To do: The result should be an exact copy of only the lines from the one holding "You are a computer-use agent. Image" through the last line of the data below, please, without pictures.

[Records contained in a dataset]
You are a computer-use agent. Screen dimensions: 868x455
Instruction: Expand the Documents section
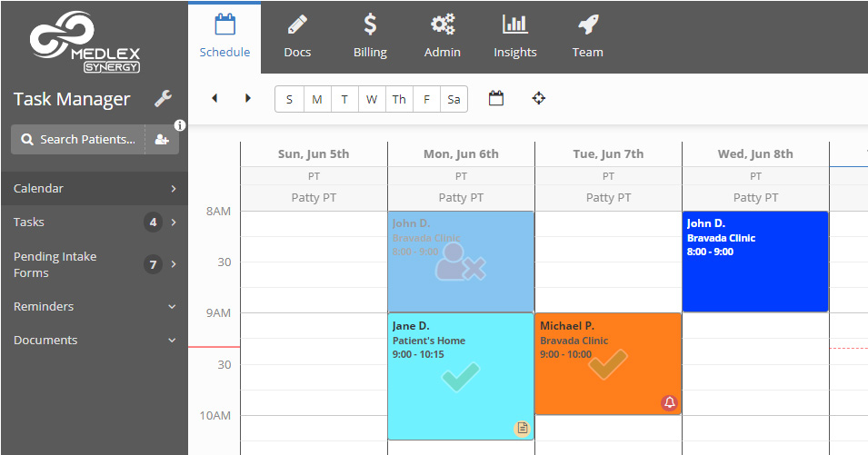tap(94, 341)
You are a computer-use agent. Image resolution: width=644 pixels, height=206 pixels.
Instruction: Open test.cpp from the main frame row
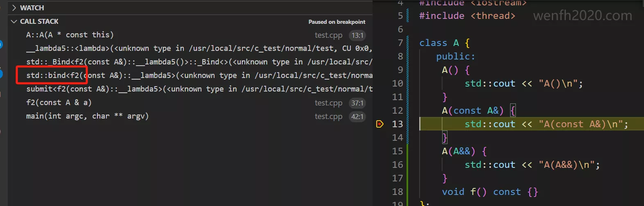328,117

Completed task:
You are a computer-use agent. Image resolution: width=644 pixels, height=206 pixels.
Instruction: Open test.cpp from the main frame row
328,117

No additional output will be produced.